[EXERCISE DATA]
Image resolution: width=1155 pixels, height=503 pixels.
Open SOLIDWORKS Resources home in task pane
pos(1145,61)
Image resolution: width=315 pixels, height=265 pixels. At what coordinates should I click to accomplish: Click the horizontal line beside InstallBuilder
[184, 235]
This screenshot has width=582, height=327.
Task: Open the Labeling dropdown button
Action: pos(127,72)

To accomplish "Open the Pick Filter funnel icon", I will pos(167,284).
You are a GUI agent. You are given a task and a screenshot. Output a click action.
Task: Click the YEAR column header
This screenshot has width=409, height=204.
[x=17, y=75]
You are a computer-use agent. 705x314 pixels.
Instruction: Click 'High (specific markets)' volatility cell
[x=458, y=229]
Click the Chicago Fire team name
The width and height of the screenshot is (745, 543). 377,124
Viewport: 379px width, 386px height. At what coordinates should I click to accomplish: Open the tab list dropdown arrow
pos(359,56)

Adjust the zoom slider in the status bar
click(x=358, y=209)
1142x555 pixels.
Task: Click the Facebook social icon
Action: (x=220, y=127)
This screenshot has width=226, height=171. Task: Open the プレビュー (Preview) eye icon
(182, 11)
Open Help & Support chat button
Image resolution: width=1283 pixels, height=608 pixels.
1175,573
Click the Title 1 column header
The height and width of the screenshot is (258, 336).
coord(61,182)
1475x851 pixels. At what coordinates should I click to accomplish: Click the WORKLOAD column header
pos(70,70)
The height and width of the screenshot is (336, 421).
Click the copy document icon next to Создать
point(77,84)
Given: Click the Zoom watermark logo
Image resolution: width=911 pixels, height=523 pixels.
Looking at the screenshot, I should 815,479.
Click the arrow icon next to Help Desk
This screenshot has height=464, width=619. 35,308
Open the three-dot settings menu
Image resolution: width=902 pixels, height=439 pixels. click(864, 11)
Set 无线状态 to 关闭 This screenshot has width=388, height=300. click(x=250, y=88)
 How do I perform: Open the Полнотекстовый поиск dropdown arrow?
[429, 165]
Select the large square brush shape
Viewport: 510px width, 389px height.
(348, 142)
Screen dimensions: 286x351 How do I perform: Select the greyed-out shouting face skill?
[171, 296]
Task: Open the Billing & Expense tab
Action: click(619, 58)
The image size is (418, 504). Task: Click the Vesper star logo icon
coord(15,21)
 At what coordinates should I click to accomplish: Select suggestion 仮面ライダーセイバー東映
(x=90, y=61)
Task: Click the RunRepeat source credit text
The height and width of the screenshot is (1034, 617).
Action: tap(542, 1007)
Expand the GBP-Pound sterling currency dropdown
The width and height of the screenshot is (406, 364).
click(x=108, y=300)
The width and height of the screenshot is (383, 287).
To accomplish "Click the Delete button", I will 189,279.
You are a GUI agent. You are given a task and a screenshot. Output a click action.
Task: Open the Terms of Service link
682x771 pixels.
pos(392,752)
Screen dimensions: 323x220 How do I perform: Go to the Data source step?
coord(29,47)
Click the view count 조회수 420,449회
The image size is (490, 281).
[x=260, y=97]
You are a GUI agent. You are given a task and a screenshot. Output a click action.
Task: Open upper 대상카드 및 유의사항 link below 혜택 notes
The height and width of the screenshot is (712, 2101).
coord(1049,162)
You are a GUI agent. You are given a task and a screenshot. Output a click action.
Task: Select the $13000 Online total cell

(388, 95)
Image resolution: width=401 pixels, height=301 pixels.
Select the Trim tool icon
[/EXERCISE DATA]
Where does the word "link" appear in the records above? Return every line that holds it.

**EXERCISE RESPONSE**:
Task: Open the Terms of Service link
Task: Open upper 대상카드 및 유의사항 link below 혜택 notes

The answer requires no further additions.